Do I need a commissioning report for every unit, or just new installations?
New installations absolutely require it, and most equipment warranties require documented commissioning within 30–90 days of startup. For existing equipment, a commissioning-style baseline inspection is valuable any time a unit is recharged, a major component is replaced, or a new PM contract starts.
What refrigerant tracking do I need to stay EPA compliant in 2026?
You need to document refrigerant type, cylinder lot, pounds added, pounds recovered, your EPA 608 certification number, and the date — for every service event on any system with more than 5 lbs of charge. Penalties for incomplete records start at $44,539 per violation per day under current EPA enforcement.
What superheat and subcooling should I target for R-454B systems?

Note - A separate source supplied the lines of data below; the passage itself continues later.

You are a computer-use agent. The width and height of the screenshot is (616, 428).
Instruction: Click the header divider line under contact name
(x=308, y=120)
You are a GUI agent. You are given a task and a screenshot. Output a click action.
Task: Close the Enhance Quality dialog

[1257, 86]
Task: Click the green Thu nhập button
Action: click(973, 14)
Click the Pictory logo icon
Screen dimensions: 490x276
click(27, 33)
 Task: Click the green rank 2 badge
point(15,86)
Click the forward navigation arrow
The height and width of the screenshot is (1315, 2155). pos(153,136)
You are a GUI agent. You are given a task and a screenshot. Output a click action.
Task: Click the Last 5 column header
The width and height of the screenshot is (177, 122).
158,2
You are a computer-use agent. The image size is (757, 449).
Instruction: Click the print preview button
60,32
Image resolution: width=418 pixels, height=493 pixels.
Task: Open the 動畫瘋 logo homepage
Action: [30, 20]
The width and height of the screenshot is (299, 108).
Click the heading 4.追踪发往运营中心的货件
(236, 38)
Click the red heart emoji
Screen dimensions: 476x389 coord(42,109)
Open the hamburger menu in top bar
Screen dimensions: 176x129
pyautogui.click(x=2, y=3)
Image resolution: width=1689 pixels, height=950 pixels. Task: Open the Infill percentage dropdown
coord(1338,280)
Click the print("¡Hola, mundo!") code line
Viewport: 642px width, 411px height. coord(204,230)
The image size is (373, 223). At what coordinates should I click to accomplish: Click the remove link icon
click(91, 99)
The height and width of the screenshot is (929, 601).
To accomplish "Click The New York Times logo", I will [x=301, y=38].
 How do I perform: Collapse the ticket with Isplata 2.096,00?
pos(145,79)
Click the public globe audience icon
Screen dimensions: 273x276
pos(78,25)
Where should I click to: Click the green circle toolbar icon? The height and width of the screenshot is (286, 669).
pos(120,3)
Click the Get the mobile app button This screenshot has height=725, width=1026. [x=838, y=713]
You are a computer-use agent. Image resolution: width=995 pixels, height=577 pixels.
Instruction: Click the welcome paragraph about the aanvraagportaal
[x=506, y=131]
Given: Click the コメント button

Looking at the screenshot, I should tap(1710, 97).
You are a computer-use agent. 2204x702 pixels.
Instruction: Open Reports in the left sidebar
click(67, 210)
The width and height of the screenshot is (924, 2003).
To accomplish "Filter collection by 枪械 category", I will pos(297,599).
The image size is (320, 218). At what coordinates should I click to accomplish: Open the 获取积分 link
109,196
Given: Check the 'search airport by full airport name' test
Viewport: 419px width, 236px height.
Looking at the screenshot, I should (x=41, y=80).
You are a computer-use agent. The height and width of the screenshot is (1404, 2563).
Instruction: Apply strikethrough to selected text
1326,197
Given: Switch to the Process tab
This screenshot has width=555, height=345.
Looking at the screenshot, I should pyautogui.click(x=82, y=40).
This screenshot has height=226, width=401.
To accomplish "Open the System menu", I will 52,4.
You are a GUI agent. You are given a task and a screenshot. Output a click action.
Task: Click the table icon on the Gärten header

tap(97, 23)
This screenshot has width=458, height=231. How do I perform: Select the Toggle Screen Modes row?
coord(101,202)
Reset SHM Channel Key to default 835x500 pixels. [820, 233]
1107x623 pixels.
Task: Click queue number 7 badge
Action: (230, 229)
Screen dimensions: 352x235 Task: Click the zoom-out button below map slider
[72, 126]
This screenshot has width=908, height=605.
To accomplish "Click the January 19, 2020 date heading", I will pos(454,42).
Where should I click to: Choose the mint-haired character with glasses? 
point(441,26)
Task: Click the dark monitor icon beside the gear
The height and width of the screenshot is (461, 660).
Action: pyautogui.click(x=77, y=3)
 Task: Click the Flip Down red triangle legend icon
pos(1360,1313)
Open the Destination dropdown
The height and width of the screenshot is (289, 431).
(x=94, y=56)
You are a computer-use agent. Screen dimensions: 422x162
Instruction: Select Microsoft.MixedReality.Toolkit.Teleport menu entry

Target 8–12°F superheat at the suction line and 10–14°F subcooling at the liquid line outlet. Confirm your manifold gauges, hoses, and recovery equipment are rated for A2L refrigerants before working on R-454B systems — standard R-410A equipment is not always compatible.
How do I convert a commissioning visit into a PM contract?
Hand the building owner a commissioning report with all baseline measurements — superheat, subcooling, motor amps, filter static — and present a PM proposal that references those numbers as the trend baseline. Owners who see real data convert at much higher rates than those who receive a verbal summary.